O mundo acabou em meados de abril, a civilização como a conhecíamos nunca mais foi a mesma, alguns dizem que os portões do inferno se abriram e engoliram tudo em seu caminho; e eu não posso dizer que estão totalmente errados. A eletricidade foi a primeira coisa a desaparecer, o primeiro passo no plano deles para fazer da humanidade seus escravos, e eles tiveram ajuda; covens de fadas se juntaram a eles, comprando a promessa de governar sobre os mundanos. Ninguém sabe como fizeram isso, mas de uma vez só, em todo o mundo, tudo simplesmente... parou. Carros não ligavam, luzes não acendiam, aviões de combate não podiam defender os países do ataque que se seguiria. Até os geradores cansados que as pessoas usavam em suas pequenas cabanas na floresta não funcionavam. Era como se a tecnologia tivesse abandonado a raça humana.

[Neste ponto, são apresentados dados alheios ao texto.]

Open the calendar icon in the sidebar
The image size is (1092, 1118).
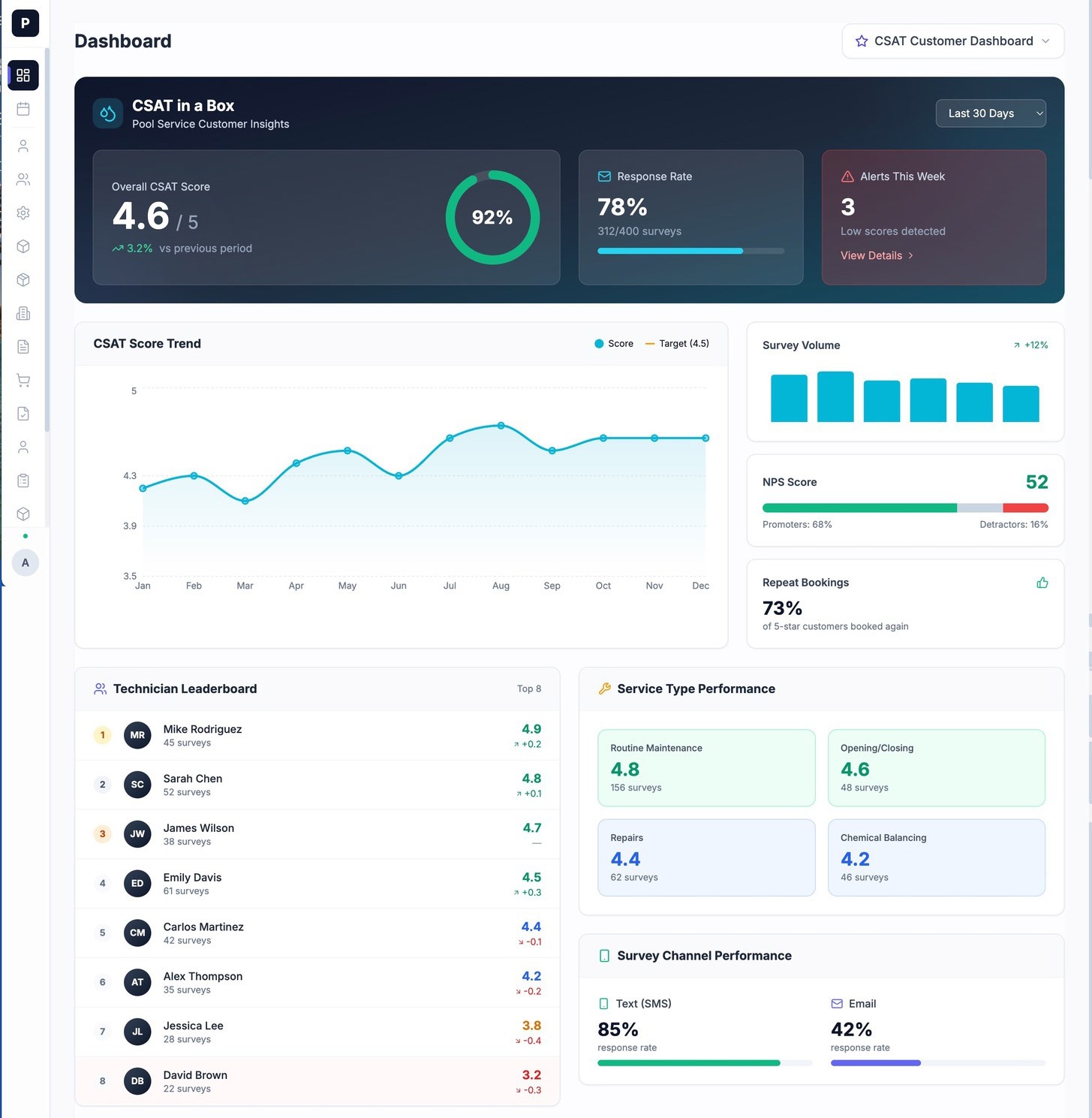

As pessoas entraram em pânico, correndo para os supermercados e roubando o máximo que podiam carregar, se trancando em suas casas e pregando tábuas nas janelas. As notícias se espalharam rápido de que isso não era um acidente, que alguém estava atacando; mas ninguém sabia quem, ou por quê.

Esse era o plano, suponho, sem TV, telefones ou internet, ninguém saberia o que estava por vir até que fosse tarde demais. Mas meu pai sabia, ele fazia parte de um dos covens que se juntaram aos seres das trevas, um dos poucos que se virou e fugiu antes que as coisas ficassem sérias, embora minha mãe não fosse uma delas. Ela não teve tanta sorte. Não me lembro o que veio a seguir, se foram os cães do inferno ou o vírus que matou aqueles com distúrbios sanguíneos, acho que ninguém realmente sabe.

Alguns dizem que apenas metade da população se foi, mas eu sei que é muito mais do que isso, não há muitos livres por aí. Embora isso seja porque não há muitas pessoas de qualquer forma. Às vezes, eu os vejo, seus corpos em decomposição enchendo as estradas entre as cidades, famílias que morreram de fome em suas casas, até aqueles que não quiseram enfrentar a realidade e cometeram suicídio nos primeiros dias do fim. Mas esses não são os que me fazem arrepiar, esse lugar é reservado para aqueles com apenas pedaços de carne nos ossos, os que foram drenados de sangue e os que têm a pele verde e manchada pelo vírus. Esses são os que me fazem querer esvaziar o pouco que tenho no estômago na estrada.

São os que se movem constantemente que sobrevivem, os que não procuram problemas e viram para o outro lado quando há sinais de outras pessoas. É mais difícil viver sozinho, mas é a melhor maneira, você não tem ninguém para te atrasar, comer o pouco de comida que você consegue salvar e colocar sua vida em risco quando estão cansados. Eu tinha meu pai uma vez, meses atrás, mas os cães nos encontraram e ele me disse para correr, e mesmo que eu me arrependa até hoje, os sons deles rasgando sua carne. Estou feliz por ter corrido.

Eu não queria morrer, não aos dezenove anos, eu ainda tinha anos pela frente se jogasse minhas cartas direito, se seguisse as regras e ficasse longe das pessoas.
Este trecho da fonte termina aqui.